The centre works to preserve interfaith and inter-civilization dialogue, promote the ideas of the Congress of Leaders of World and Traditional Religions at the international level, suggest initiatives for the promotion of international dialogue, and expand the network of international partners to promote Kazakhstan’s international initiatives in the development of inter-civilization and inter-faith dialogue.

“Our centre is on one side a scientific centre, and research centre, or think tank. We have many functions. We have the Institute for Analysis of the Religious Situation and Religious Expertise and it is expanding,” he said. 

The centre serves as a main coordinating body of the Congress of Leaders of World and Traditional Religions held in Kazakhstan. It is currently preparing for the next meeting of the Secretariat of the Congress under the leadership of Kazakhstan’s Senate Chair and Head of the Secretariat of the Congress Maulen Ashimbayev, the Ministry of Information and Social Development and the Ministry of Foreign Affairs at the end of this year and the VII congress meeting scheduled for next year.

The idea to convene the congress was put forward in 2003 by Kazakhstan’s First President Nursultan Nazarbayev when the world was witnessing the consequences of the 9/11 terrorist attacks in the United States and military operations in Afghanistan and Iraq. That was the time when Samuel Huntington’s hypothesis of the “clash of civilizations” seemed to be being vindicated. 

The congress sought to become an important platform for the rapprochement of warring cultures and civilisations.

“The congress is a dialogue platform and it is a specific one. Spirituality is a barrier to all radical and extremist ideologies,” he added. “A truly spiritual person would never go for any of that.”

In past years, UN Secretary-General Ban Ki-moon, King Abdullah II of Jordan, President of Finland Sauli Niinistö, President of Israel and Nobel Peace Prize Laureate Shimon Peres, Prime Minister of Malaysia Mahathir bin Mohamad, former Prime Minister of Canada Jean Chrétien, Patriarch of Moscow and All Russia Kirill, Grand Imam of al-Azhar Muhammad Sayyid Tantawi, General Secretary of the Muslim World League Abdallah At-Turki addressed the Congress.

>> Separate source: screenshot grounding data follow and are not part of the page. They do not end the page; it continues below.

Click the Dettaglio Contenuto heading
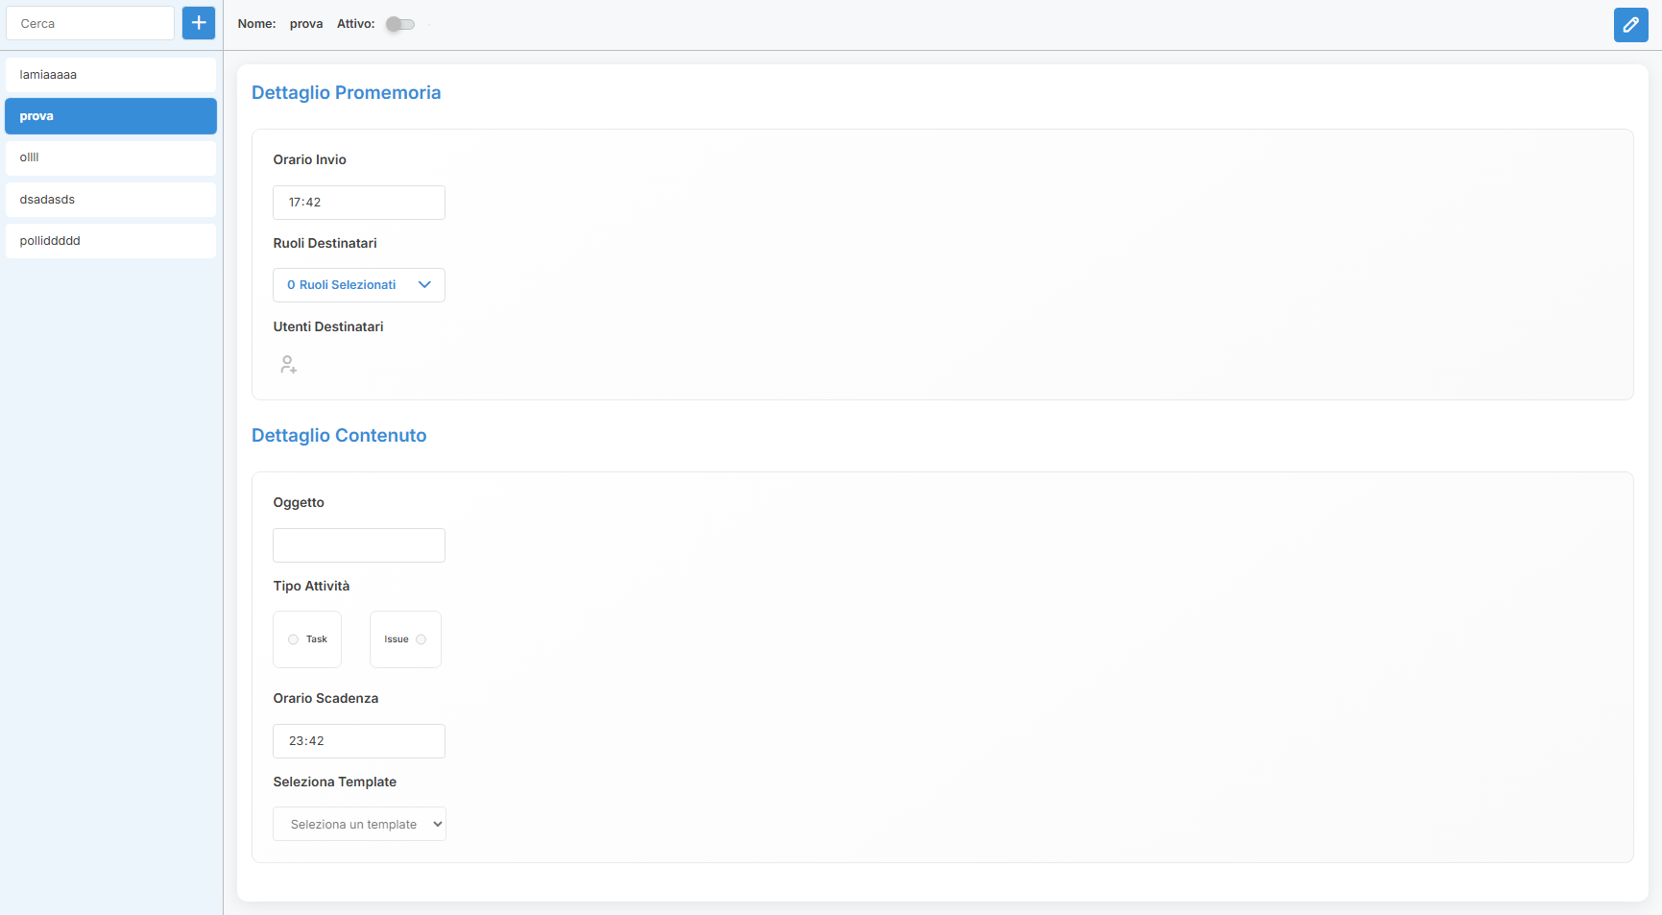This screenshot has width=1662, height=915. click(339, 436)
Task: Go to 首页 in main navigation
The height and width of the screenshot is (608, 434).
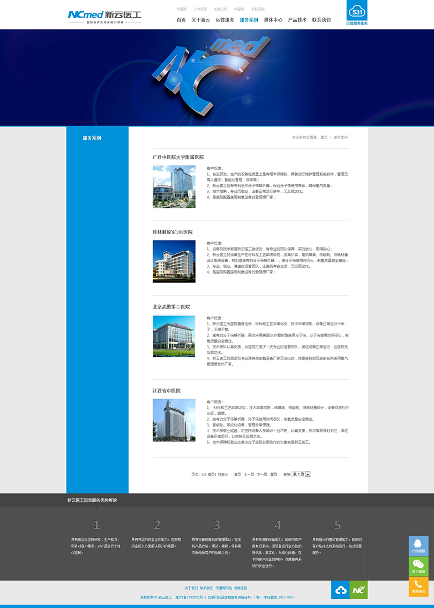Action: coord(181,20)
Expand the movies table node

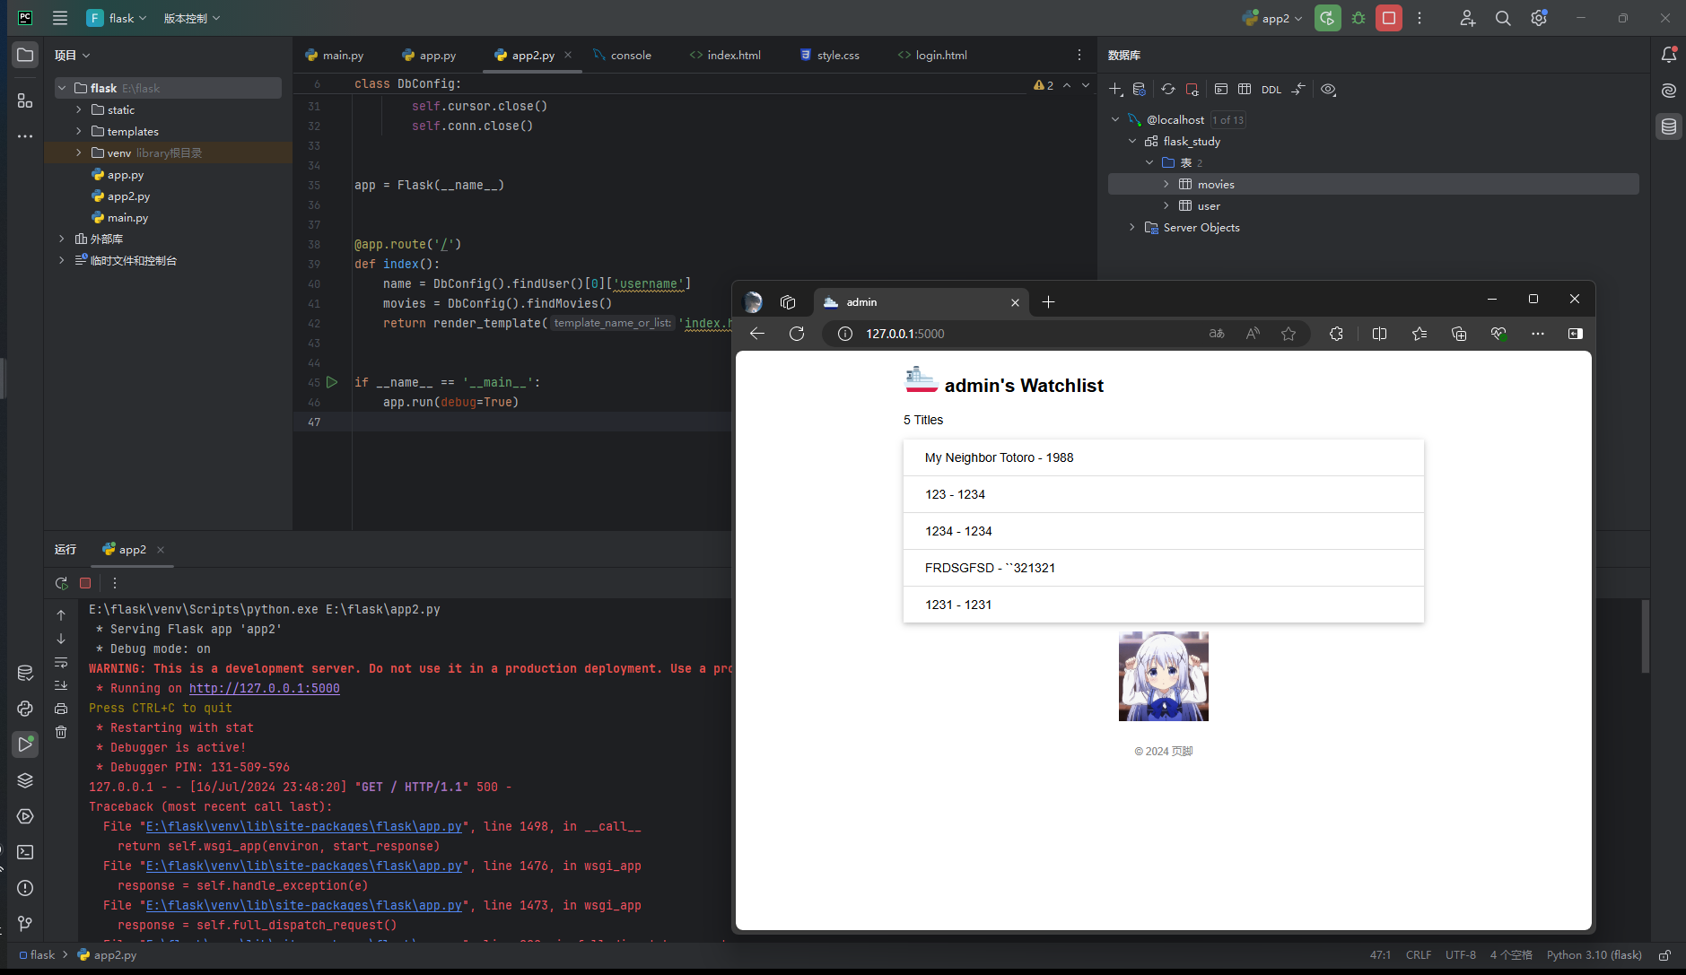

The last congress was held in October 2018 gathering more than 80 delegations, representatives of Buddhism, Christianity, Hinduism, Islam, Judaism, Taoism and Zoroastrianism, representatives of religious and public organisations and high-level officials.

Inviting representatives of different religions to sit at one table and discuss issues of common interest has not been an easy task.

“Only by being united, will our common goals and all integration processes for the well-being of the entire global community be achieved,” said Sarsenbayev. 

Kazakhstan, with its cultural and spiritual diversity, can share its experience of maintaining peace and harmony with other countries.

“Thanks to the consistent policy of President Tokayev, Kazakhstan has become a global centre for dialogue among religions and civilizations and is open to extensive and effective cooperation in the development of interfaith and inter-civilization dialogue,” said Sarsenbayev. 

The centre also seeks to promote cooperation with diplomatic missions and religious institutions. 

It has partnered with the Pontifical Council for Interreligious Dialogue in the Vatican, the Abdullah ibn Abdulaziz Al Saud International Centre for Interreligious and Intercultural Dialogue, the World Islamic League and the United Arab Emirates International Institute for Cultural Diplomacy. 

Sarsenbayev said he also had plans to expand cooperation with similar centres across the region of Central Asia.